Caffeine intake may cause overactive bladder in teenagers. According to KidsHealth.org, caffeine stimulates bladder function because it is a diuretic, which means that it increases the urge to urinate more often. It is also known to cause nervousness in teens, which can also promote the need to urinate more often. Caffeine is commonly found in coffee, tea, energy drinks and colas, and its effects can be seen hours after ingestion. Reducing caffeine intake can help mitigate the symptoms of overactive bladder.
Urinary Tract Infections
In addition to abdominal pain and pressure, painful urination, fever, chills and nausea, urinary tract infections can cause symptoms of an overactive bladder, producing only scant amounts of urine, according to HealthyChildren.org and the American Academy of Pediatrics. A three-day course of antibiotics is usually recommended to manage urinary tract infections; however, other measures such as drinking plenty of water may help as well.
In addition to increased thirst and hunger, type 1 diabetes or juvenile diabetes can cause overactive bladder in teenagers, according to the Mayo Clinic. Symptoms of juvenile diabetes often appear suddenly. Overactive bladder related to diabetes is often accompanied by other symptoms such as fatigue, visual deficits, weight loss and yeast infections. Treatment for type 1 diabetes includes strict monitoring of blood glucose levels, the administration of insulin, getting moderate exercise and making dietary modifications.

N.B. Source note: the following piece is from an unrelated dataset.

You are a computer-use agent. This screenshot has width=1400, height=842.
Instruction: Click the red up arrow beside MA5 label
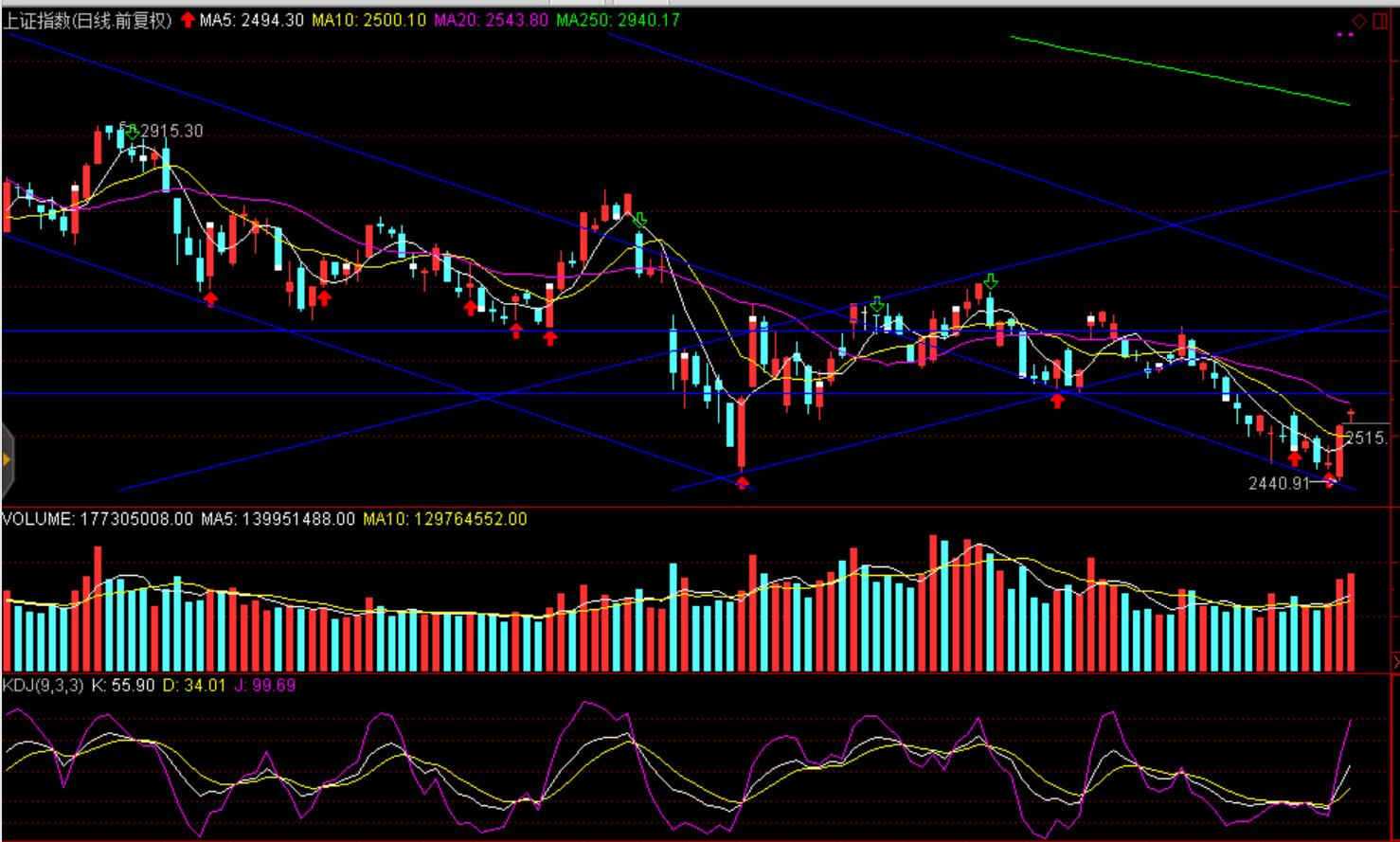[188, 20]
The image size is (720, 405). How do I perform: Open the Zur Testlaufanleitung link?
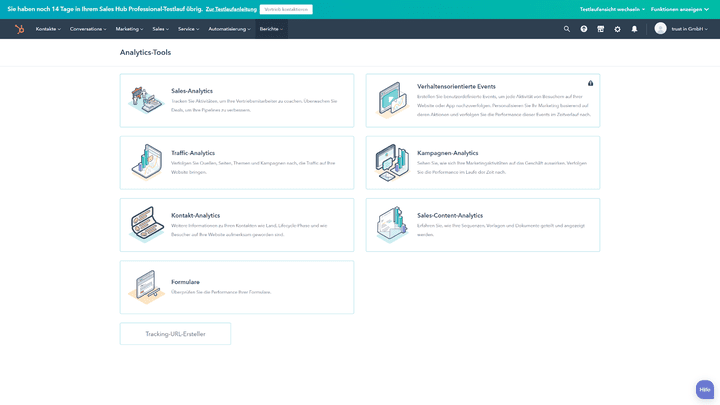[229, 9]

There is a strong link between overactive bladder in teenagers and constipation. Management of overactive bladder, in this instance, is to treat constipation, according to Israel Franco, from the Department of Urology, New York Medical College, Valhalla, New York. Methods for relieving constipation-related bladder problems include drinking eight glasses of water per day, eating a diet rich in fruits, vegetables, lean proteins and fiber, and getting moderate daily exercise.